Work item: Leaving out pictures, output exactly the lines below from the one that has "Collapse the vg_steven volume group" through the one that has "Click the randomize", and nothing else.

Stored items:
★ ★ ★ ★ ★
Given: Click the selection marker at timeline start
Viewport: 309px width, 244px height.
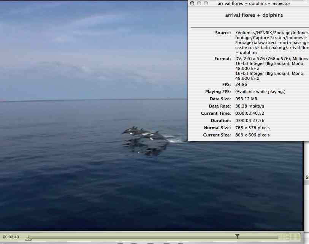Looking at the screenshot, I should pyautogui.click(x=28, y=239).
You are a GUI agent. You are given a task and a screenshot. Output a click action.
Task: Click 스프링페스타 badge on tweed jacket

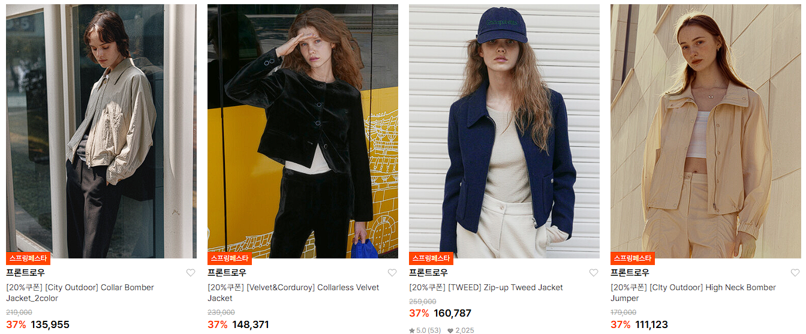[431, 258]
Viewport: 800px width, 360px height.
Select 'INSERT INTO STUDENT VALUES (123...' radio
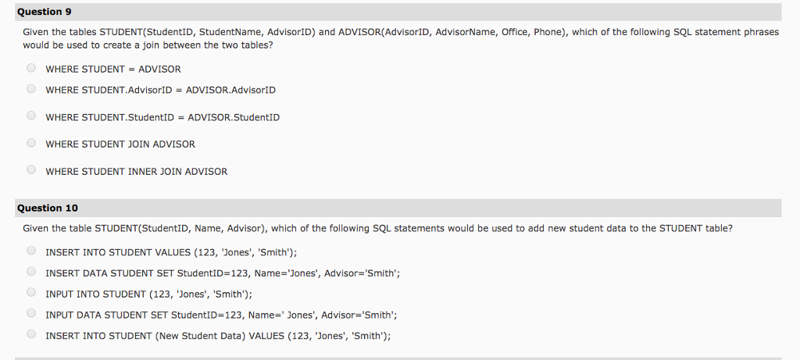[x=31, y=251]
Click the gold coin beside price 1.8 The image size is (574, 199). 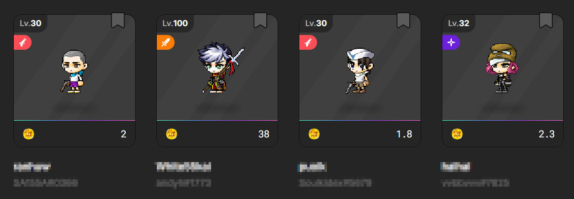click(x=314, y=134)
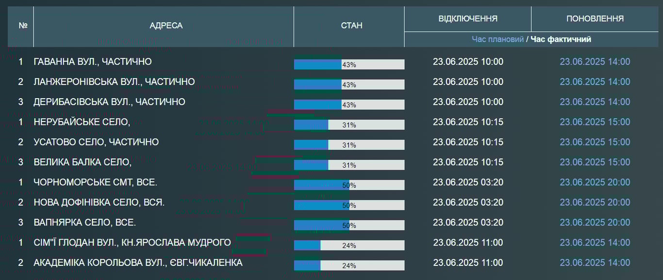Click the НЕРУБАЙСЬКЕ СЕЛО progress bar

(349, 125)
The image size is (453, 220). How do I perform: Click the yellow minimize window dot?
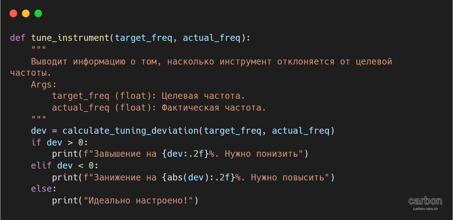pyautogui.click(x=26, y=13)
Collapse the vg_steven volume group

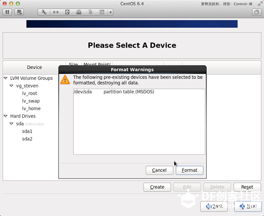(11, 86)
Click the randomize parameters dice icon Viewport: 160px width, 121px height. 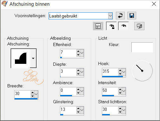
★ ★ ★ ★ ★
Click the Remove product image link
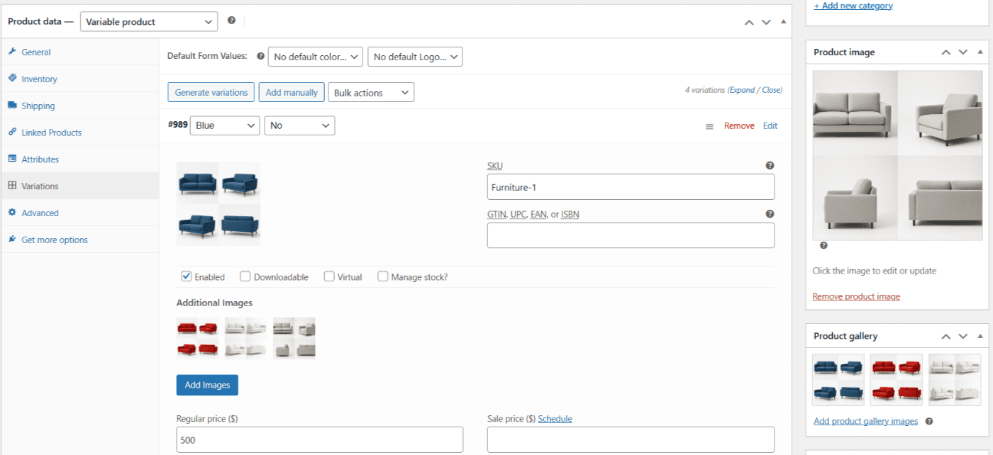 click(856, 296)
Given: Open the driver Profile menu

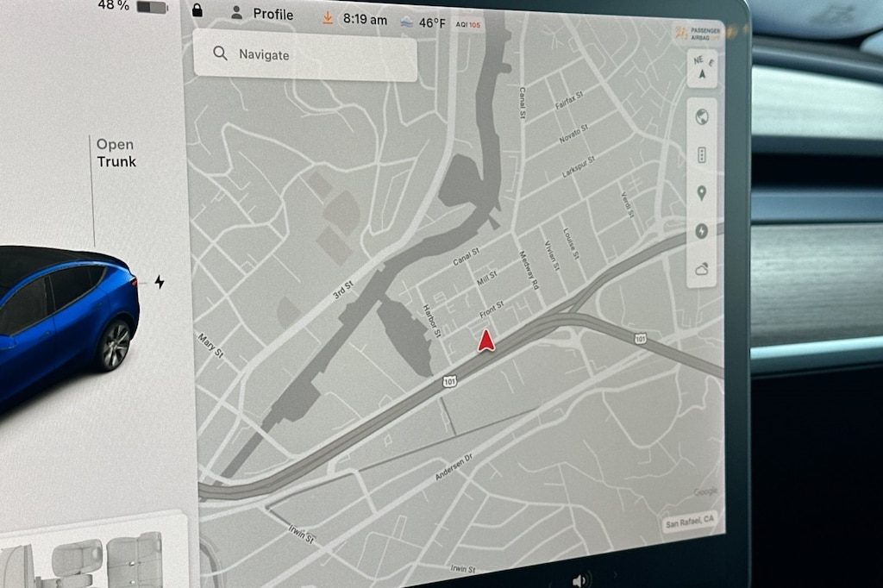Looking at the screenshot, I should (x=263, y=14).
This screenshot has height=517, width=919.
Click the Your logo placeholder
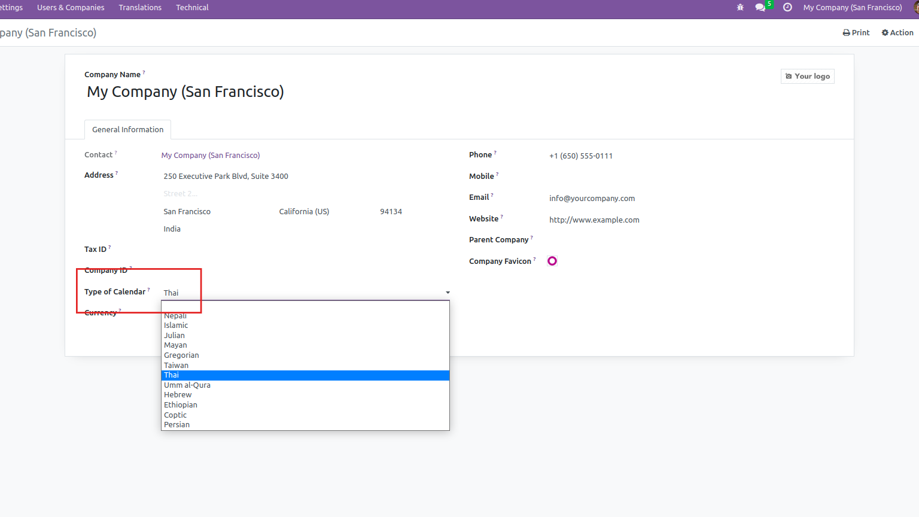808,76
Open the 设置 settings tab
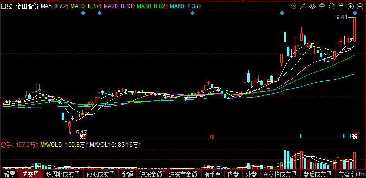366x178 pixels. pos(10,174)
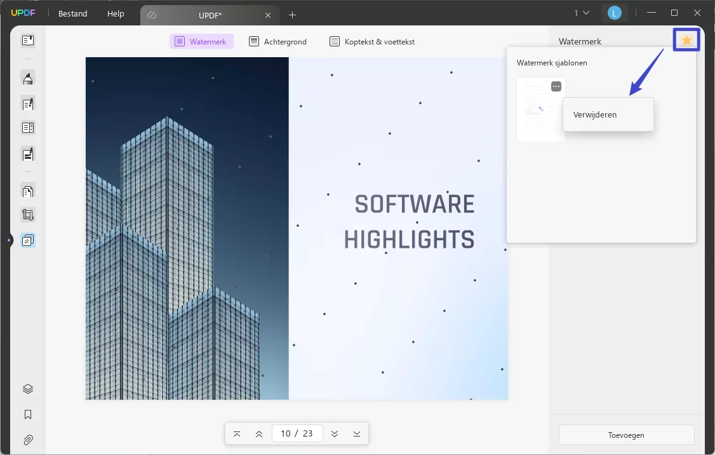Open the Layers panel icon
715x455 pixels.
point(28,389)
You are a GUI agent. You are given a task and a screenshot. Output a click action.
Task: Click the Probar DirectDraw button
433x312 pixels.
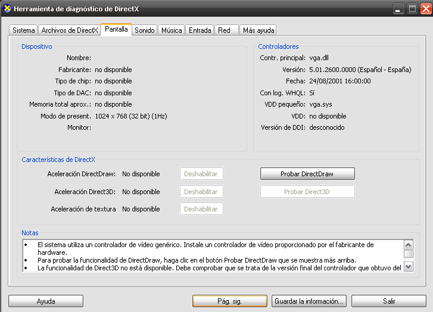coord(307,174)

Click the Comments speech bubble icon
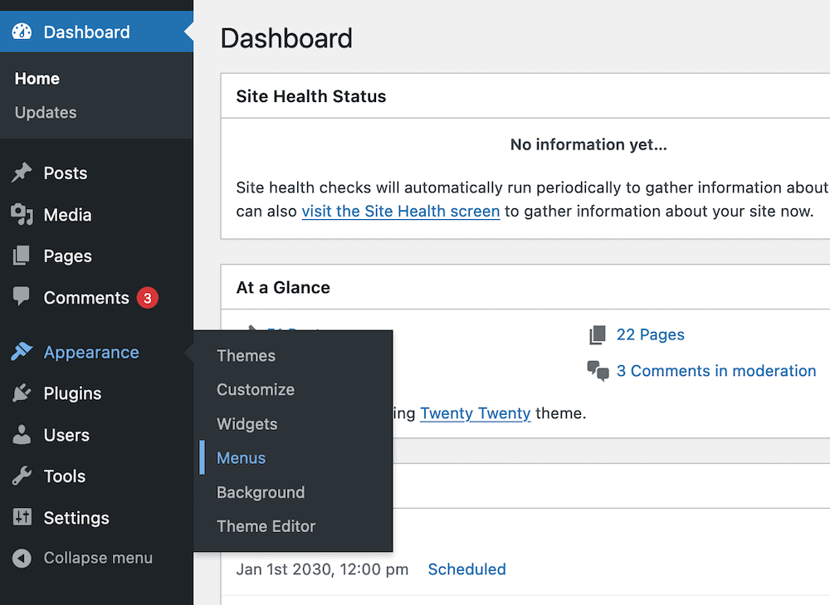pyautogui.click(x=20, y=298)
★ ★ ★ ★ ★
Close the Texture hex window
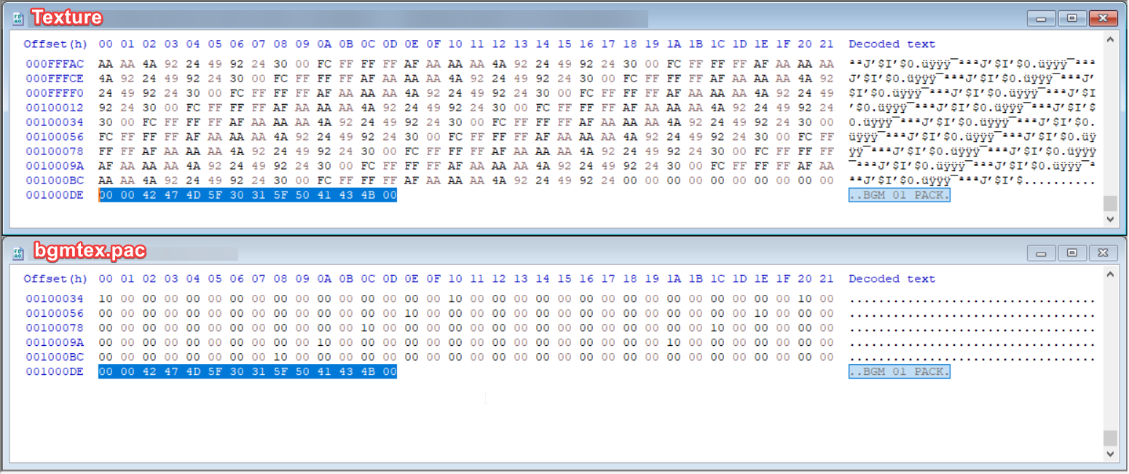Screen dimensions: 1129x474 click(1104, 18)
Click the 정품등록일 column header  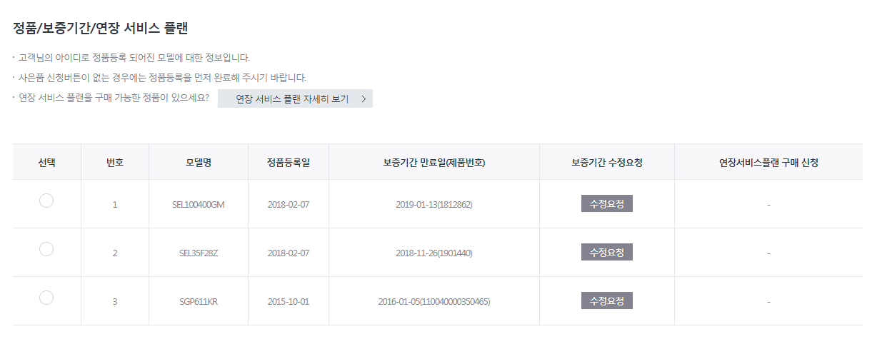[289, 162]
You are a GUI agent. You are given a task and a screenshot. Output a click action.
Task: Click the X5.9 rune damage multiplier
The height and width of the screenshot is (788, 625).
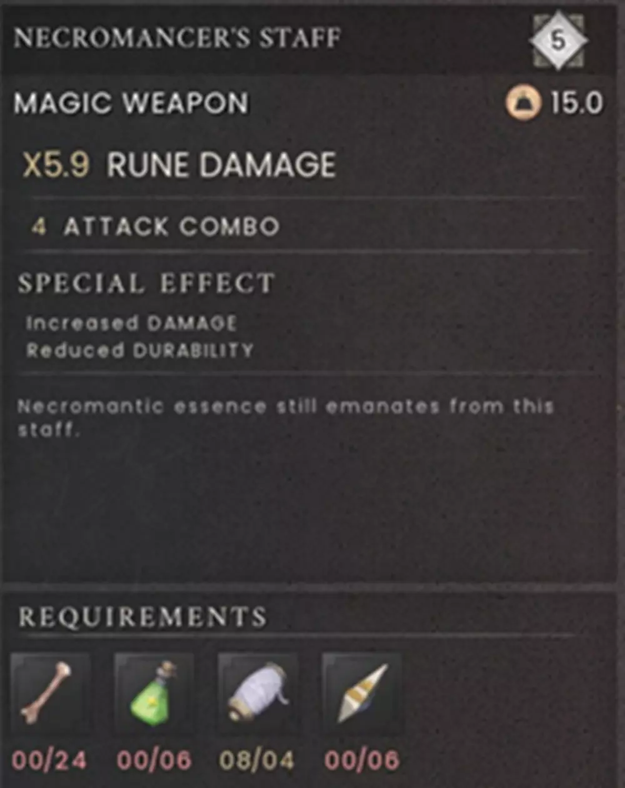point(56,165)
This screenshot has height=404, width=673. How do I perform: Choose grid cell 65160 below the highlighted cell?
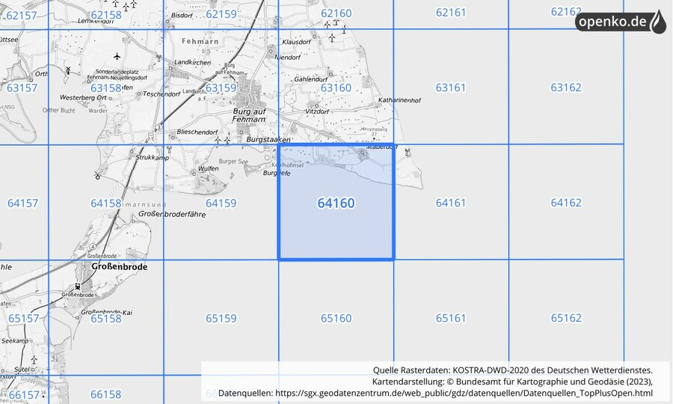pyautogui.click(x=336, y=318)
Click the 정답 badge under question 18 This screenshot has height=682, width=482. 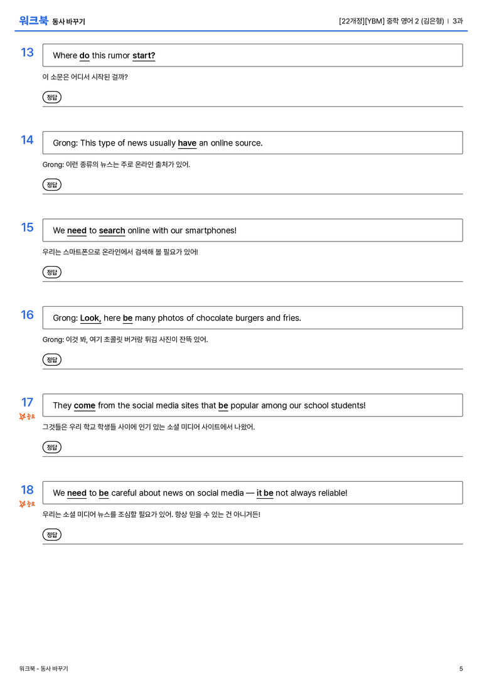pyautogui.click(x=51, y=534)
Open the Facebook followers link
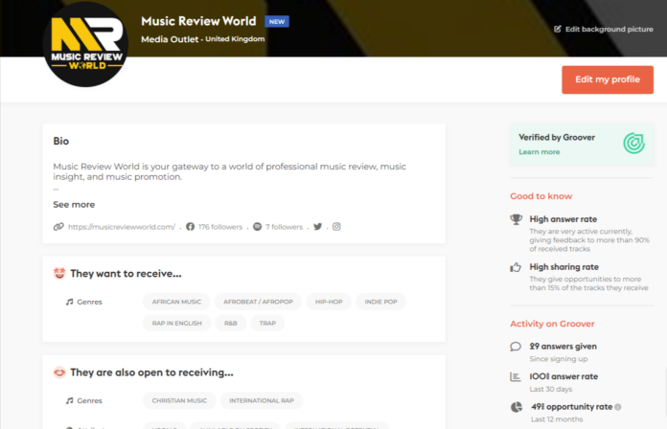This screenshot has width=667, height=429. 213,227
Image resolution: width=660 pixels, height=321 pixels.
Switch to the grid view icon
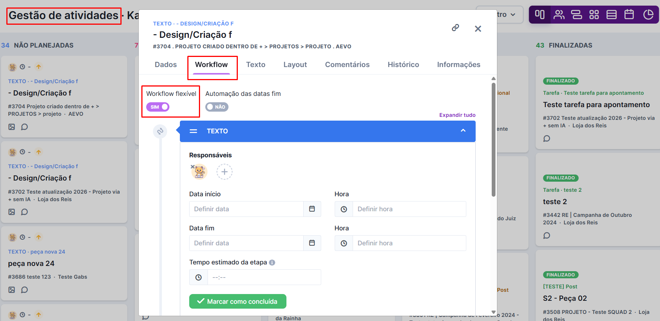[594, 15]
★ ★ ★ ★ ★
Worked solution:
Collapse the vg_steven volume group

(11, 86)
Click the randomize parameters dice icon Viewport: 160px width, 121px height. 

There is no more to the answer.